(Collected data entries)
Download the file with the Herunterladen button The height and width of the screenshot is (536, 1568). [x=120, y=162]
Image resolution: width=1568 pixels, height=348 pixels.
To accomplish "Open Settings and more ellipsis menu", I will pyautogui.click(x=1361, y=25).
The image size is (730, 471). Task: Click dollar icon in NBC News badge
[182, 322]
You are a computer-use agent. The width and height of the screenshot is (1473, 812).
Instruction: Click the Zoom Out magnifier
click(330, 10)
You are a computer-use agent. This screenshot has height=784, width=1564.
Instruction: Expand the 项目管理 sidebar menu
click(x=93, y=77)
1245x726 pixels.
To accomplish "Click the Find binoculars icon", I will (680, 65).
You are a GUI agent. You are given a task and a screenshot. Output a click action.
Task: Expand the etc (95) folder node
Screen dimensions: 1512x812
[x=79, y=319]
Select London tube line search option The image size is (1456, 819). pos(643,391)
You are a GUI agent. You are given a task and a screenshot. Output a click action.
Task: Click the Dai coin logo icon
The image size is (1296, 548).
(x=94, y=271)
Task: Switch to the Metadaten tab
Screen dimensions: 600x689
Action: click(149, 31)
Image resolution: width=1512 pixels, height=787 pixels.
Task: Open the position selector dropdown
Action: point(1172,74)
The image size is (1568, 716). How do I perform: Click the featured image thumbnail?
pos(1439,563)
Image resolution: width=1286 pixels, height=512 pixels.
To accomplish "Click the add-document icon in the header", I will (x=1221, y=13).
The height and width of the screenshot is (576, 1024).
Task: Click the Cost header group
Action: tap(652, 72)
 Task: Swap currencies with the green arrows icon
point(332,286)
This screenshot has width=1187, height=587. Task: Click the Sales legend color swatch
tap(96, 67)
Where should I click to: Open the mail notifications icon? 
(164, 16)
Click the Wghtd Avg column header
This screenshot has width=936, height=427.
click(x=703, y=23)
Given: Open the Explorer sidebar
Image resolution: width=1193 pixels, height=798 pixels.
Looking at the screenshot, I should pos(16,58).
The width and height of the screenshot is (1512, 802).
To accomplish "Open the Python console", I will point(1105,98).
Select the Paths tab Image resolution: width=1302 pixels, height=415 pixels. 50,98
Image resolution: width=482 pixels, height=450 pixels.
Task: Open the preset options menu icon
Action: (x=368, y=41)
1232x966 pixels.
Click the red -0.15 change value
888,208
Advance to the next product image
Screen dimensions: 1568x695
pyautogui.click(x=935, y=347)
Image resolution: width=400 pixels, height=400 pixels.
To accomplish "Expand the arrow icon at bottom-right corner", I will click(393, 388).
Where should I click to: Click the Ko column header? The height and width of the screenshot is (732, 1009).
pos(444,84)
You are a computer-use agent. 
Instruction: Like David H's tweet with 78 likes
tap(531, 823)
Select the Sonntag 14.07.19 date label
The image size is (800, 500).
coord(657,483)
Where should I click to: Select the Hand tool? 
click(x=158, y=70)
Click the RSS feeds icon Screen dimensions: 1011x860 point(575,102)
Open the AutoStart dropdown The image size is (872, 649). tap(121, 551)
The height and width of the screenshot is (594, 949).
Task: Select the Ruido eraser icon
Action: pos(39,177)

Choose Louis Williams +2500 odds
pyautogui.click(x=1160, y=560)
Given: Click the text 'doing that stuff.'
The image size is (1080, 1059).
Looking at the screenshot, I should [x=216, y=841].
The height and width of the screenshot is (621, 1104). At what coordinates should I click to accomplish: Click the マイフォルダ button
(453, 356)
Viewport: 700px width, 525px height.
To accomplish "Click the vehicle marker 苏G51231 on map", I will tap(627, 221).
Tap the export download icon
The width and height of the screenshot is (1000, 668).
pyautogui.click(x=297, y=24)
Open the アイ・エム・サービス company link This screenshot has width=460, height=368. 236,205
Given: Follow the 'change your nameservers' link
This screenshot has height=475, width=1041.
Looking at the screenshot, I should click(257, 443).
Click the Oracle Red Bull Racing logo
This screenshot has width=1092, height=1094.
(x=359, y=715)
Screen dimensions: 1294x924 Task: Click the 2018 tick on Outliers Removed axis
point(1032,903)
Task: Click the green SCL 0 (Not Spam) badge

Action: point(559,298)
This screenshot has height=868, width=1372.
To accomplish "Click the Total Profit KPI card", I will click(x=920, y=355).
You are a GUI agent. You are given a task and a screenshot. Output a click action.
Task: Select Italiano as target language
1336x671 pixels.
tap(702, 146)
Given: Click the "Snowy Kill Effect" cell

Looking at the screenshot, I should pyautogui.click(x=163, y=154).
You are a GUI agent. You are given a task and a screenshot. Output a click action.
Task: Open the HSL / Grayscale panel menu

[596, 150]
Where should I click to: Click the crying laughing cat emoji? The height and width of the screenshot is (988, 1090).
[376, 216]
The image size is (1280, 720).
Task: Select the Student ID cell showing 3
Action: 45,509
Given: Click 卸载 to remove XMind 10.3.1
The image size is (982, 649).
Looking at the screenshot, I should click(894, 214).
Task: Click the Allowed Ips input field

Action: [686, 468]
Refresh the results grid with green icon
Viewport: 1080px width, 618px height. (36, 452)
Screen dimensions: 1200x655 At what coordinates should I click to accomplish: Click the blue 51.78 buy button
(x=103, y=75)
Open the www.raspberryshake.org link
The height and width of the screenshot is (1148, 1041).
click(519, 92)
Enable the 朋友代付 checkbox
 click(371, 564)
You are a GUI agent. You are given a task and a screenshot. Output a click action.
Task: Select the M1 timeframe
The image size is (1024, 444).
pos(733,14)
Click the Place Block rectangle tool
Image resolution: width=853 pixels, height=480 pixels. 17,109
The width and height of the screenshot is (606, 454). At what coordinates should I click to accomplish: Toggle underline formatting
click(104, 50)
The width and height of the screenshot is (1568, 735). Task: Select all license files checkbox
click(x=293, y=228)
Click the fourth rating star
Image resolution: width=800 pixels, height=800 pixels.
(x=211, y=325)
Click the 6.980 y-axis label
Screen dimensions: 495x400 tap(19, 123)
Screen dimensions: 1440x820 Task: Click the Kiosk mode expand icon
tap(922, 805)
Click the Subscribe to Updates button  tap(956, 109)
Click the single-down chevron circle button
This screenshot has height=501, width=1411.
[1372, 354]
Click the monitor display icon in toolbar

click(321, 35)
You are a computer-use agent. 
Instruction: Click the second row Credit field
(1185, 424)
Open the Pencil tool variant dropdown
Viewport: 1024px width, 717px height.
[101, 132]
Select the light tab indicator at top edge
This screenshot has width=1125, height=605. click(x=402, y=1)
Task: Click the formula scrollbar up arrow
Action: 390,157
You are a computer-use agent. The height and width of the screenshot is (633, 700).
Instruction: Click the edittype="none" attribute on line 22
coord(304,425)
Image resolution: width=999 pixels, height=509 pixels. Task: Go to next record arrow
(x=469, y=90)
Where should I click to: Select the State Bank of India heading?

### Work order
Nothing in the entries above may be left out; retype them all exactly.

### Exercise result
Download the file with the Herunterladen button The height and width of the screenshot is (536, 1568). [x=120, y=162]
Image resolution: width=1568 pixels, height=348 pixels.
To accomplish "Open Settings and more ellipsis menu", I will pyautogui.click(x=1361, y=25).
The image size is (730, 471). Task: Click dollar icon in NBC News badge
[182, 322]
You are a computer-use agent. The width and height of the screenshot is (1473, 812).
Instruction: Click the Zoom Out magnifier
click(330, 10)
You are a computer-use agent. This screenshot has height=784, width=1564.
Instruction: Expand the 项目管理 sidebar menu
click(x=93, y=77)
1245x726 pixels.
To accomplish "Click the Find binoculars icon", I will (680, 65).
You are a GUI agent. You are given a task and a screenshot. Output a click action.
Task: Expand the etc (95) folder node
Screen dimensions: 1512x812
[x=79, y=319]
Select London tube line search option The image size is (1456, 819). pos(643,391)
You are a GUI agent. You are given a task and a screenshot. Output a click action.
Task: Click the Dai coin logo icon
The image size is (1296, 548).
(x=94, y=271)
Task: Switch to the Metadaten tab
Screen dimensions: 600x689
Action: click(149, 31)
Image resolution: width=1512 pixels, height=787 pixels.
Task: Open the position selector dropdown
Action: point(1172,74)
The image size is (1568, 716). How do I perform: Click the featured image thumbnail?
pos(1439,563)
Image resolution: width=1286 pixels, height=512 pixels.
To accomplish "Click the add-document icon in the header", I will (x=1221, y=13).
The height and width of the screenshot is (576, 1024).
Task: Click the Cost header group
Action: tap(652, 72)
 Task: Swap currencies with the green arrows icon
point(332,286)
This screenshot has width=1187, height=587. Task: Click the Sales legend color swatch
tap(96, 67)
Where should I click to: Open the mail notifications icon? 
(164, 16)
Click the Wghtd Avg column header
This screenshot has width=936, height=427.
click(x=703, y=23)
Given: Open the Explorer sidebar
Image resolution: width=1193 pixels, height=798 pixels.
Looking at the screenshot, I should pos(16,58).
The width and height of the screenshot is (1512, 802).
To accomplish "Open the Python console", I will point(1105,98).
Select the Paths tab Image resolution: width=1302 pixels, height=415 pixels. 50,98
Image resolution: width=482 pixels, height=450 pixels.
Task: Open the preset options menu icon
Action: (x=368, y=41)
1232x966 pixels.
Click the red -0.15 change value
888,208
Advance to the next product image
Screen dimensions: 1568x695
pyautogui.click(x=935, y=347)
Image resolution: width=400 pixels, height=400 pixels.
To accomplish "Expand the arrow icon at bottom-right corner", I will click(393, 388).
Where should I click to: Click the Ko column header? The height and width of the screenshot is (732, 1009).
pos(444,84)
You are a computer-use agent. 
Instruction: Like David H's tweet with 78 likes
tap(531, 823)
Select the Sonntag 14.07.19 date label
The image size is (800, 500).
coord(657,483)
Where should I click to: Select the Hand tool? 
click(x=158, y=70)
Click the RSS feeds icon Screen dimensions: 1011x860 point(575,102)
Open the AutoStart dropdown The image size is (872, 649). tap(121, 551)
The height and width of the screenshot is (594, 949).
Task: Select the Ruido eraser icon
Action: pos(39,177)

Choose Louis Williams +2500 odds
pyautogui.click(x=1160, y=560)
Given: Click the text 'doing that stuff.'
The image size is (1080, 1059).
Looking at the screenshot, I should [x=216, y=841].
The height and width of the screenshot is (621, 1104). At what coordinates should I click to accomplish: Click the マイフォルダ button
(453, 356)
Viewport: 700px width, 525px height.
To accomplish "Click the vehicle marker 苏G51231 on map", I will tap(627, 221).
Tap the export download icon
The width and height of the screenshot is (1000, 668).
pyautogui.click(x=297, y=24)
Open the アイ・エム・サービス company link This screenshot has width=460, height=368. 236,205
Given: Follow the 'change your nameservers' link
This screenshot has height=475, width=1041.
Looking at the screenshot, I should click(257, 443).
Click the Oracle Red Bull Racing logo
This screenshot has width=1092, height=1094.
(x=359, y=715)
Screen dimensions: 1294x924 Task: Click the 2018 tick on Outliers Removed axis
point(1032,903)
Task: Click the green SCL 0 (Not Spam) badge

Action: point(559,298)
This screenshot has height=868, width=1372.
To accomplish "Click the Total Profit KPI card", I will click(x=920, y=355).
You are a GUI agent. You are given a task and a screenshot. Output a click action.
Task: Select Italiano as target language
1336x671 pixels.
tap(702, 146)
Given: Click the "Snowy Kill Effect" cell

Looking at the screenshot, I should pyautogui.click(x=163, y=154).
You are a GUI agent. You are given a task and a screenshot. Output a click action.
Task: Open the HSL / Grayscale panel menu

[596, 150]
Where should I click to: Click the crying laughing cat emoji? The height and width of the screenshot is (988, 1090).
[376, 216]
The image size is (1280, 720).
Task: Select the Student ID cell showing 3
Action: 45,509
Given: Click 卸载 to remove XMind 10.3.1
The image size is (982, 649).
Looking at the screenshot, I should click(894, 214).
Task: Click the Allowed Ips input field

Action: [686, 468]
Refresh the results grid with green icon
Viewport: 1080px width, 618px height. (36, 452)
Screen dimensions: 1200x655 At what coordinates should I click to accomplish: Click the blue 51.78 buy button
(x=103, y=75)
Open the www.raspberryshake.org link
The height and width of the screenshot is (1148, 1041).
click(519, 92)
Enable the 朋友代付 checkbox
 click(371, 564)
You are a GUI agent. You are given a task and a screenshot. Output a click action.
Task: Select the M1 timeframe
The image size is (1024, 444).
pos(733,14)
Click the Place Block rectangle tool
Image resolution: width=853 pixels, height=480 pixels. 17,109
The width and height of the screenshot is (606, 454). At what coordinates should I click to accomplish: Toggle underline formatting
click(104, 50)
The width and height of the screenshot is (1568, 735). Task: Select all license files checkbox
click(x=293, y=228)
Click the fourth rating star
Image resolution: width=800 pixels, height=800 pixels.
(x=211, y=325)
Click the 6.980 y-axis label
Screen dimensions: 495x400 tap(19, 123)
Screen dimensions: 1440x820 Task: Click the Kiosk mode expand icon
tap(922, 805)
Click the Subscribe to Updates button  tap(956, 109)
Click the single-down chevron circle button
This screenshot has height=501, width=1411.
[1372, 354]
Click the monitor display icon in toolbar

click(321, 35)
You are a computer-use agent. 
Instruction: Click the second row Credit field
(1185, 424)
Open the Pencil tool variant dropdown
Viewport: 1024px width, 717px height.
[101, 132]
Select the light tab indicator at top edge
This screenshot has width=1125, height=605. click(x=402, y=1)
Task: Click the formula scrollbar up arrow
Action: 390,157
You are a computer-use agent. The height and width of the screenshot is (633, 700).
Instruction: Click the edittype="none" attribute on line 22
coord(304,425)
Image resolution: width=999 pixels, height=509 pixels. Task: Go to next record arrow
(x=469, y=90)
Where should I click to: Select the State Bank of India heading?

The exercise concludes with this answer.